Vejetes como éste hay en todos los cerros del Puerto. Hombres de tan avanzada edad que muchas veces no tienen noción de cómo acabaron así, tan sucios, encorvados, perdidos y solos en medio de una ciudad que goza fama de patrimonio, pero se desentiende de la humanidad. 

Paz Errázuriz, Dormidos (1979)


En Valparaíso se ignora a todos los Toños, Luchos, Juanchos, Papis, que vagan en busca de nada. Pobres hasta de nombre porque a falta de apellido e historia sus vecinos les bautizan con cariñosos apodos que no les hacen justicia a sus naturalezas de “viejos del saco”, borrachos enfermos de cara poco amable.

Por eso los pocos niños que aún juegan en las calles nunca se acercan a sus casas (si se puede llamar así a esas pocilgas sin agua potable, hediondas a caca de toda procedencia), y si lo hacen probablemente solo sea un juego de mocosos aburridos, que van a tirar piedras a ver si el indigente del barrio responde a sus provocaciones. Obviamente los papás no van a frenar la escena. Al final del día a quién le importa.

En la noche, cuando los que tienen techo se guardan, a estos otros seguramente se les encuentre en cualquier calle chupando lo que sea, lo que les alcance, lo que se encuentren. En la mañana seguirán ahí, adornando la decadente imagen de la ciudad, acompañando los basurales y el olor a meado de los que tantos se quejan y escriben artículos como si esos fueran los peores males de la ciudad

Abandonados como otro tipo de desecho: la basura humana. Tan naturalizada que parece parte del atractivo bohemio. El típico borrachito porteño, que se pega el show y duerme entre ratones y mierda. ¡Qué pintoresco!

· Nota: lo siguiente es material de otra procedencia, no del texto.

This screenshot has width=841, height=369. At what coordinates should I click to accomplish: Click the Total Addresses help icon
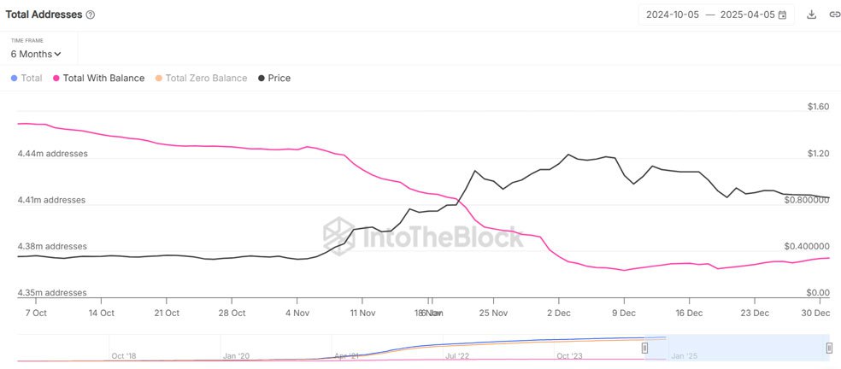(x=91, y=15)

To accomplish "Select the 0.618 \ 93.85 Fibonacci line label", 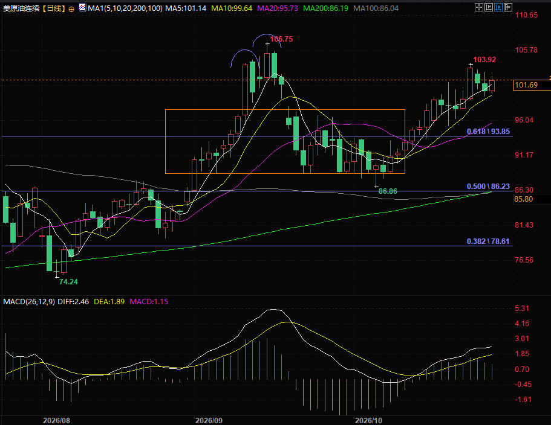I will click(488, 132).
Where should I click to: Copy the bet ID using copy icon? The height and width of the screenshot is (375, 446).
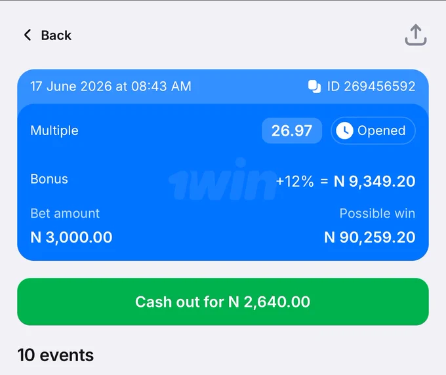pos(314,87)
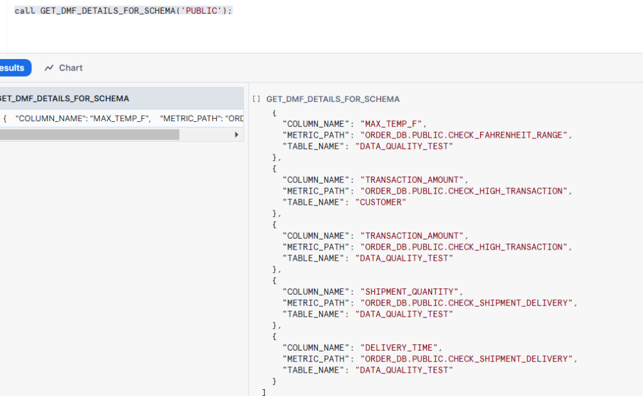Click the right arrow on the results scrollbar
This screenshot has width=643, height=396.
(x=237, y=135)
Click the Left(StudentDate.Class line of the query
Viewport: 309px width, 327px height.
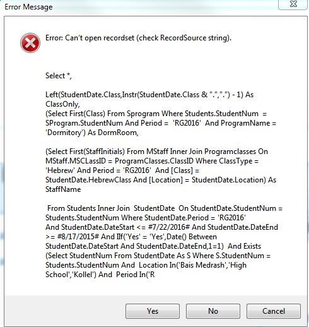[x=149, y=95]
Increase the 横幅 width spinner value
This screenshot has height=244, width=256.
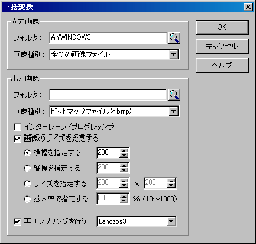124,151
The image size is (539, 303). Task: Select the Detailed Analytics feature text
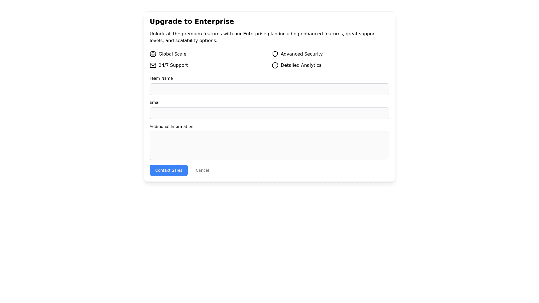(x=301, y=65)
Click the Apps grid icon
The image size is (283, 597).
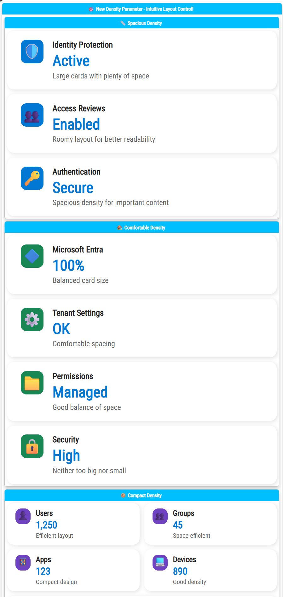[23, 563]
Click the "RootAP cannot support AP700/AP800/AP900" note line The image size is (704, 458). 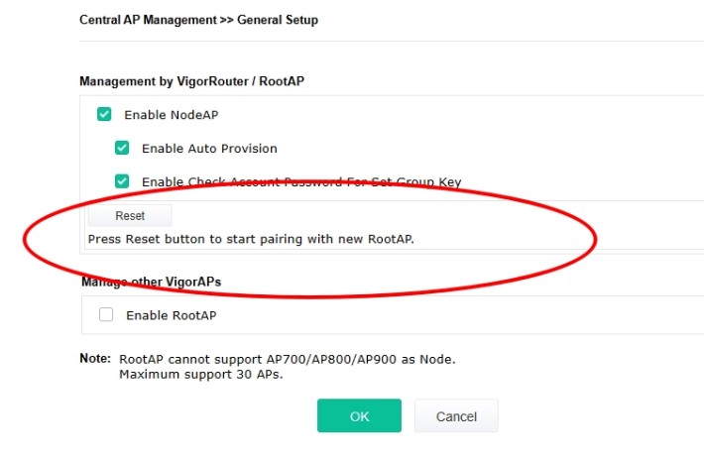287,360
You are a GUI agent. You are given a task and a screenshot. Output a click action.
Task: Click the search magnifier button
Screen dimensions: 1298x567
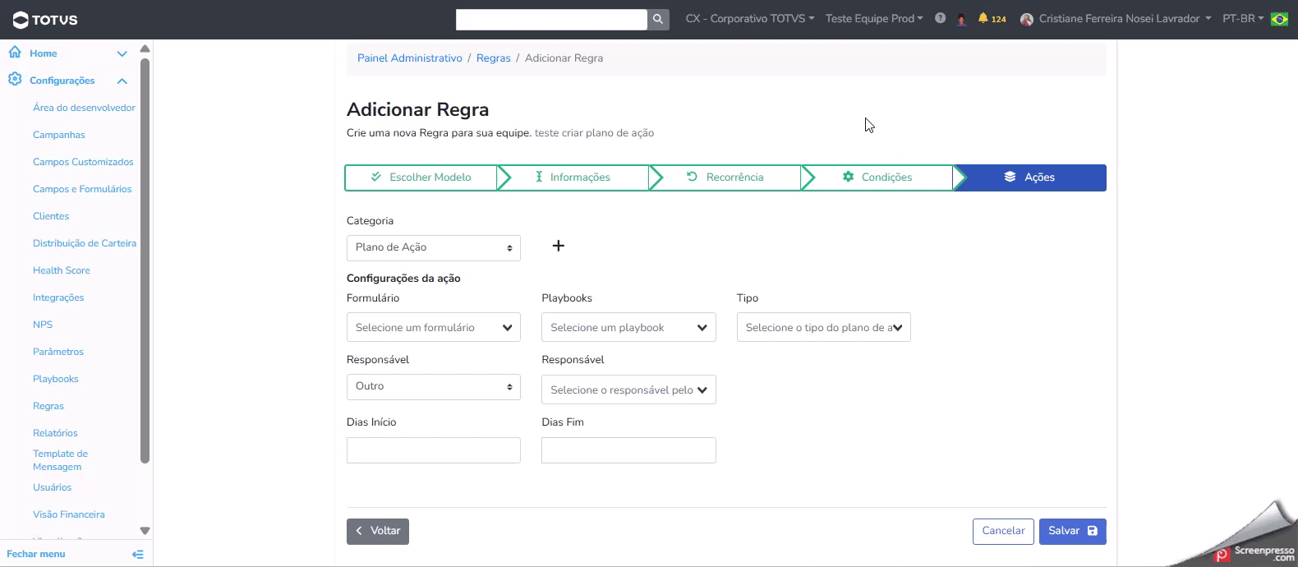point(658,19)
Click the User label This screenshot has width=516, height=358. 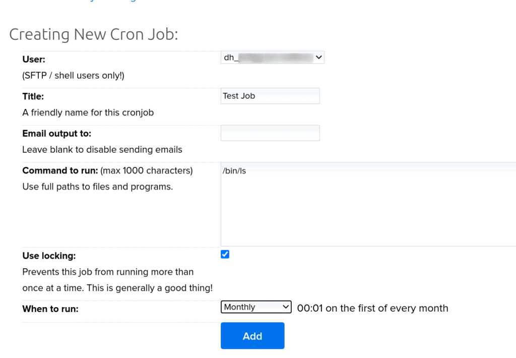click(34, 59)
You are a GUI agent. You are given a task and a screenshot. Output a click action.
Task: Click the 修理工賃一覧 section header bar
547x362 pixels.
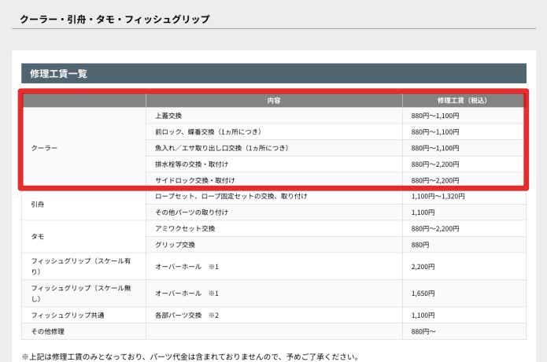[x=273, y=73]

Víctimas o, para qué estamos con cosas, a lo mejor culpables de la soledad y miseria que ahora cargan. Yo qué sé y qué me incumbe. Siguen existiendo a duras penas, como un recordatorio latente de justicia inoperante, reinserciones fallidas, crianzas ausentes, pensiones inexistentes y, al final de su largo trayecto, de abandono a la tercera edad.

Desamparados en una ciudad adornada por extranjeros, con bonitos panes batidos pintados en las murallas, mientras en esas mismas marginadas calles duermen abuelos, sin casa ni mesa ni platos donde poner comida.

El Carlos ya no está, se murió de hambre, de enfermo, de solo. Pero da lo mismo porque viejos como él no faltan. Indigentes que prueban equivocado al Gitano Rodríguez, porque la historia de Valparaíso prácticamente la escribieron, pero la suya propia nadie la sabe. Vivos porque no se han muerto nada más, vagabundos vejestorios que penan como fantasmas de una historia innecesariamente larga, observados e ignorados por los porteños con rostro de fría indiferencia.